The critics' claims are based on calculations by the Tax Policy Center (update here) … , which used a computer model to forecast personal tax revenue and AMT liabilities of taxpayers at each income level in 2015. Such forecasts are inevitably speculative.
To avoid the resulting uncertainties, I decided to analyze the Romney plan using the most recent IRS data, which is based on tax returns for 2009 and published in the current issue of the IRS quarterly publication. (Although 2009 was a low-income year because of the recession, using that year is preferable to looking back to some earlier period.) …
Since broadening the tax base would produce enough revenue to pay for cutting everyone's tax rates, it is clear that the proposed Romney cuts wouldn't require any middle-class tax increase, nor would they produce a net windfall for high-income taxpayers. The Tax Policy Center and others are wrong to claim otherwise.
The Romney plan can reduce the current tax system's distortions, increasing national income in the short run and economic growth in the years ahead. That was the key to the very successful Reagan tax cuts of 1986. It was also the tax-reform strategy embraced by the bipartisan Bowles-Simpson commission in 2010. And it could put the economy back on the right track in 2013.
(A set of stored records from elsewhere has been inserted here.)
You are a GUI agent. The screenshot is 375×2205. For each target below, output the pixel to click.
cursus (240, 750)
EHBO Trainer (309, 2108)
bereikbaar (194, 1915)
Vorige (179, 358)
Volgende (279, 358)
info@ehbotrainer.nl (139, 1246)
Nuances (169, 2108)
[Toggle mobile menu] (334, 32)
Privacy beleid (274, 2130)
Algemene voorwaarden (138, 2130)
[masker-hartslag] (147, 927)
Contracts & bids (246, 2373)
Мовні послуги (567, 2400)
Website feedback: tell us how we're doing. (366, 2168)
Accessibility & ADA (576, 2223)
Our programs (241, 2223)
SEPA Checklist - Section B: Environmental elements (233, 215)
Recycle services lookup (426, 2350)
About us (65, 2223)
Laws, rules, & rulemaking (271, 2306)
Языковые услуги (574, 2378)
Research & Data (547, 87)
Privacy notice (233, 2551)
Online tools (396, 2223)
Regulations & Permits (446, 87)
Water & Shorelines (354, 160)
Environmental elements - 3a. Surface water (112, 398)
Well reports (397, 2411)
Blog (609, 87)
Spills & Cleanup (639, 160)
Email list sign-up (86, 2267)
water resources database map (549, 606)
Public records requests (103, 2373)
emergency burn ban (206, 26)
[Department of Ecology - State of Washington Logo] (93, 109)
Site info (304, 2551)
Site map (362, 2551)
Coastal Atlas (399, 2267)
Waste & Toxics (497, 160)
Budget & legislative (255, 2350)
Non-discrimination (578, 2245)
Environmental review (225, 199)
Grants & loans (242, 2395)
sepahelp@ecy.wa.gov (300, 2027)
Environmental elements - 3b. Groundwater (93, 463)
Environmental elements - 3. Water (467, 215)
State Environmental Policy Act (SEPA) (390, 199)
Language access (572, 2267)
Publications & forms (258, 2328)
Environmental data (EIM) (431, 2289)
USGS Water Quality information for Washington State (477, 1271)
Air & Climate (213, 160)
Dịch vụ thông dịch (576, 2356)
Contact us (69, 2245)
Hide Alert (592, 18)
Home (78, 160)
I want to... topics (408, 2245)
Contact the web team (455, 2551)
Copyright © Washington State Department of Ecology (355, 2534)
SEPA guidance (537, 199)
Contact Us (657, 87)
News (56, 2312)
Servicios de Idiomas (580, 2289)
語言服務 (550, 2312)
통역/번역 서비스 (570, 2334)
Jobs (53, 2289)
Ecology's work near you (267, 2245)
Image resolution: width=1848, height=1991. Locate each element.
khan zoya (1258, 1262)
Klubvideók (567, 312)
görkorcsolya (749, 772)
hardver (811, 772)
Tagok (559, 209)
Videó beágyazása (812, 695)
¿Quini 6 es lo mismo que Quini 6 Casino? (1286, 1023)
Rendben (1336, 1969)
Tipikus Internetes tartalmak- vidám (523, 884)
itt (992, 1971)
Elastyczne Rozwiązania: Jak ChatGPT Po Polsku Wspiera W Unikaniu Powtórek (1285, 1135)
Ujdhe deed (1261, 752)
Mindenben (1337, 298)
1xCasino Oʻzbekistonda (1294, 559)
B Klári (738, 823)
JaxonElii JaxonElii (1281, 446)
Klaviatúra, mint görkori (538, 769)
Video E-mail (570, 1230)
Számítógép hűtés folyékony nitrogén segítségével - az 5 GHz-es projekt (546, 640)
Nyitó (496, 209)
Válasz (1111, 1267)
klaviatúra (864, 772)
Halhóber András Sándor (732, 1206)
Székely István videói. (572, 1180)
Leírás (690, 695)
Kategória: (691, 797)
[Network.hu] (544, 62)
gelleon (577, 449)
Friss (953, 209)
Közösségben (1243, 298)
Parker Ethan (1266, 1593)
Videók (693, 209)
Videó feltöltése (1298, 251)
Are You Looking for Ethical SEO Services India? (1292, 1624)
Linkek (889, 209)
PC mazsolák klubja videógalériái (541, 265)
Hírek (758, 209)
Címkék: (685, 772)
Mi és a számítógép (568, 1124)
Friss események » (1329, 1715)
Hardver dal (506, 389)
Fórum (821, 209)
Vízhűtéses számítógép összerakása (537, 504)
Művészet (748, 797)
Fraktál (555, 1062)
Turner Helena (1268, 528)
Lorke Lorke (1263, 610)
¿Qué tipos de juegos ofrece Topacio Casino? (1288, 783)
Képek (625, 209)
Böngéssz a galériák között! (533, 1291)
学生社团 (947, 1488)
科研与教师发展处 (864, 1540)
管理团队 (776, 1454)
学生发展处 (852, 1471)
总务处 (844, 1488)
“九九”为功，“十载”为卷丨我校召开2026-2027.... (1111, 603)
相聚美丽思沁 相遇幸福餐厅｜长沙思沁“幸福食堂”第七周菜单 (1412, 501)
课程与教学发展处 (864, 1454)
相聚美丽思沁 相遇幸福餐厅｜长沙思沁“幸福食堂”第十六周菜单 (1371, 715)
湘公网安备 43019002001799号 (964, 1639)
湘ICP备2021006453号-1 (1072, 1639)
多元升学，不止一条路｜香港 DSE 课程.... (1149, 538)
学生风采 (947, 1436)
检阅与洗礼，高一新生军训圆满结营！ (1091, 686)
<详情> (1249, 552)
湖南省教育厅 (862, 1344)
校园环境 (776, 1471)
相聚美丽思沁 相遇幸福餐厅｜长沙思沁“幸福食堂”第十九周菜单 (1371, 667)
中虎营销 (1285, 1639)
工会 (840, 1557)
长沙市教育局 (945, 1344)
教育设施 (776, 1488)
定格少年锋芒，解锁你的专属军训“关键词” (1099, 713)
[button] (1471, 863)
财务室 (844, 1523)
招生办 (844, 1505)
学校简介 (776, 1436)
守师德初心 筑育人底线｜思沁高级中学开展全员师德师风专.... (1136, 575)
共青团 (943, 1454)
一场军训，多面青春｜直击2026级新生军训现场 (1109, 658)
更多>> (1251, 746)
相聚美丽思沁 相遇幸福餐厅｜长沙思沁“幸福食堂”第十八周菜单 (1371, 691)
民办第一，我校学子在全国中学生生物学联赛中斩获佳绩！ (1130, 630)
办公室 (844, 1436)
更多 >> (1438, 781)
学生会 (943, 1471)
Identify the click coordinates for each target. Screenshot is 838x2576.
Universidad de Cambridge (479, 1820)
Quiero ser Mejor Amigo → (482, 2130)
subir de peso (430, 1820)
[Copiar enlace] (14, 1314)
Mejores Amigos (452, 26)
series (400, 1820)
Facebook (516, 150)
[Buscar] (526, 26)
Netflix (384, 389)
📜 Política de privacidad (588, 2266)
Update: Tax Vox Blog: Feldstein’s Analysis Doesn’t Refute TPC Findings, It Confirms Them:
Romney economic adviser Martin Feldstein attempts to contradict our finding. Instead, his analysis actually confirms our central result. Under the stated assumptions in Feldstein’s article, taxpayers with income between $100,000 and $200,000 would pay an average of at least $2,000 more.